* [Try it]: Retrieve every line of the data holding the word "card".

* [Data provided]:
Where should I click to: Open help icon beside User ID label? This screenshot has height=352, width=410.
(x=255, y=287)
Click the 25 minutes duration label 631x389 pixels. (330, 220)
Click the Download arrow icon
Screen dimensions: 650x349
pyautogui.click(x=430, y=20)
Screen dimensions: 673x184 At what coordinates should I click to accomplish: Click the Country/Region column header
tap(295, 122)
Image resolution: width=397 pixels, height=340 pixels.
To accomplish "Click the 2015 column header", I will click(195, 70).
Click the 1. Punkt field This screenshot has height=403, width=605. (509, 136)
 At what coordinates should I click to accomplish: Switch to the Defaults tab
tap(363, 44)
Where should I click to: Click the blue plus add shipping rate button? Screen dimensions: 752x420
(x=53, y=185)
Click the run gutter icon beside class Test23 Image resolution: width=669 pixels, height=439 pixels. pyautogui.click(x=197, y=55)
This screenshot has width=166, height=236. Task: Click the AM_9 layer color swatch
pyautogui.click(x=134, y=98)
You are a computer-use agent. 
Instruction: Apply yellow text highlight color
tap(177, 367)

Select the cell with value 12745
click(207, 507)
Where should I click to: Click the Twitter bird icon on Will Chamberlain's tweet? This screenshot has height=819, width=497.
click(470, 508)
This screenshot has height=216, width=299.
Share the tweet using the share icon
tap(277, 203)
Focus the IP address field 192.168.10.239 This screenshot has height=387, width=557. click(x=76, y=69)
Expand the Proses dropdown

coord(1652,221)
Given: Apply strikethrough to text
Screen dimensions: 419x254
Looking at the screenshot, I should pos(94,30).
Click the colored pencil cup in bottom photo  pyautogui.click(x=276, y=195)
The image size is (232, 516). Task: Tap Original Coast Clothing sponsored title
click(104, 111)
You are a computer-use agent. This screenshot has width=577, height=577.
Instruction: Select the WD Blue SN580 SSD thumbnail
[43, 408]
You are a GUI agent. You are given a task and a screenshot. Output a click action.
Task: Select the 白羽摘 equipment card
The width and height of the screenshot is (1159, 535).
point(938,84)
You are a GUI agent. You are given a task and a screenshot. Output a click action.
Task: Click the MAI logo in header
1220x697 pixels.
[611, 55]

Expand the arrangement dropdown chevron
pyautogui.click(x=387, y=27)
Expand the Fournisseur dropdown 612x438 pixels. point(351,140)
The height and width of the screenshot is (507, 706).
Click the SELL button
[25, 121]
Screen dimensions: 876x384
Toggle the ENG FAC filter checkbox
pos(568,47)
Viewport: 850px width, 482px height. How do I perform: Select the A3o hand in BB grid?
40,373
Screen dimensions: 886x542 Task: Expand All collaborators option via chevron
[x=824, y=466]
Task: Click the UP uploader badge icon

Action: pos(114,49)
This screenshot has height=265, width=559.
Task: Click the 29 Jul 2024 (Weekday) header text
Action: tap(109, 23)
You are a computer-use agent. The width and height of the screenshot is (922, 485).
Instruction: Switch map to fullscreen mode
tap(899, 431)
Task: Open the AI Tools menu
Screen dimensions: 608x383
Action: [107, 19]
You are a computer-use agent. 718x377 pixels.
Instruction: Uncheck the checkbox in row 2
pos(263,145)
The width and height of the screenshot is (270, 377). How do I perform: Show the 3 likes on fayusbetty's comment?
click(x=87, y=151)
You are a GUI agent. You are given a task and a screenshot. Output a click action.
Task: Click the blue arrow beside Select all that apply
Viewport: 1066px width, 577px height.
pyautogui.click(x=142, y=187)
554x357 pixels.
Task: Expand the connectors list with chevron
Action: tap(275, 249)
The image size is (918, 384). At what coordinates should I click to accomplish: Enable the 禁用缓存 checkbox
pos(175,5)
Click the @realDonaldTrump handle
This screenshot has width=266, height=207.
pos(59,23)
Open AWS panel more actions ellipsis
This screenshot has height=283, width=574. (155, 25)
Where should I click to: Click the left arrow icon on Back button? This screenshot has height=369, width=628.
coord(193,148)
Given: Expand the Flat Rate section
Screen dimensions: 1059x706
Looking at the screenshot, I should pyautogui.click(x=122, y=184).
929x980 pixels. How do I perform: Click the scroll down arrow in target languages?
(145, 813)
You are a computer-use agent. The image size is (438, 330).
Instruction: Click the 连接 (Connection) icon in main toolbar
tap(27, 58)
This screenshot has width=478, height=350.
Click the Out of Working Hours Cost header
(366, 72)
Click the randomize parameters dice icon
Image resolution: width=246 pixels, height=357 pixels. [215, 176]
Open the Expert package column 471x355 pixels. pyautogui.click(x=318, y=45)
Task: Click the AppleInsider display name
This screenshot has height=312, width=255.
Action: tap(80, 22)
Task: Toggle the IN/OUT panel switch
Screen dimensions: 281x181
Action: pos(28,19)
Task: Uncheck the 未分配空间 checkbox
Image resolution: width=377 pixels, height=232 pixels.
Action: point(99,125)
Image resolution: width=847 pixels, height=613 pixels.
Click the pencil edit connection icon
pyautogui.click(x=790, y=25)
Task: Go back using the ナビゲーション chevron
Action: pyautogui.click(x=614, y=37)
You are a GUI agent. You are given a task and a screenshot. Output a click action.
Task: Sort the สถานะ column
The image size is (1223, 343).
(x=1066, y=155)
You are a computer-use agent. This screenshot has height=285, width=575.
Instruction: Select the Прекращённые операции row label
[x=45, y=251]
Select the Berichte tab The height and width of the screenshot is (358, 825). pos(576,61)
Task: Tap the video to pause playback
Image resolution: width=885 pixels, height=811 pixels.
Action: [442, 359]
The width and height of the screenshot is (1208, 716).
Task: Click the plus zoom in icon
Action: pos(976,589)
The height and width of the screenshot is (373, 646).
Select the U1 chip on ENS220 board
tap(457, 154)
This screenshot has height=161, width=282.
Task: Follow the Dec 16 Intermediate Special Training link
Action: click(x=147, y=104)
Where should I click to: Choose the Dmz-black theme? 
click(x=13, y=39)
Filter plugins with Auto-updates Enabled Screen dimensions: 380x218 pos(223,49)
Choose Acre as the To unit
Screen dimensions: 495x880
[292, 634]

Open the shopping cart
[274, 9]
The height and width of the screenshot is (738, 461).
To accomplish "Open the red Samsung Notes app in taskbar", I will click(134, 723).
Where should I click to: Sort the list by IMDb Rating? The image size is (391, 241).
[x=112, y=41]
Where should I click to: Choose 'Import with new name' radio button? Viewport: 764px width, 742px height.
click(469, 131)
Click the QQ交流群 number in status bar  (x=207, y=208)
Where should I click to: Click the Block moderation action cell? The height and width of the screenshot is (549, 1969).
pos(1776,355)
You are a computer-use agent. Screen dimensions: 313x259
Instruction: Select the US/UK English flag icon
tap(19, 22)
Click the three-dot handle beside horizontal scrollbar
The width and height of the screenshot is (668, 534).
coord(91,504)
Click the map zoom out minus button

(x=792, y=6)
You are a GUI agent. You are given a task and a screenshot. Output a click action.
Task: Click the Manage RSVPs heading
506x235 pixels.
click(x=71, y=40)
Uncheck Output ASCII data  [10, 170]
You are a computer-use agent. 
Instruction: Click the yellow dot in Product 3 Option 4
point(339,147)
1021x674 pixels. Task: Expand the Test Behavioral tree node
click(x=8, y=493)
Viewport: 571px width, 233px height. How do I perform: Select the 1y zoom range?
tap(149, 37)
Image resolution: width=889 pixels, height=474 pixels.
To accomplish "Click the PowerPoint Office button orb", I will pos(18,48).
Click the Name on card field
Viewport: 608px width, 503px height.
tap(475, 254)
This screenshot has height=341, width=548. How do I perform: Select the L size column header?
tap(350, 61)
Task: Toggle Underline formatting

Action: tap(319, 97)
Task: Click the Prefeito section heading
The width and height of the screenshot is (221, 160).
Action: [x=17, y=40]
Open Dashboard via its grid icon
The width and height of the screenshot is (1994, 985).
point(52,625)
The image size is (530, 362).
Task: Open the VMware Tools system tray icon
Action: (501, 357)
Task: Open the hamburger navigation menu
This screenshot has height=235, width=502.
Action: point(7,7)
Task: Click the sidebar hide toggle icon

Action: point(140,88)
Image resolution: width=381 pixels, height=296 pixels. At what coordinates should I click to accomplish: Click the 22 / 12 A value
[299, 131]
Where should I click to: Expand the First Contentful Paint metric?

* [Answer box]:
Task: Select the 白羽摘 equipment card
Click the Name on card field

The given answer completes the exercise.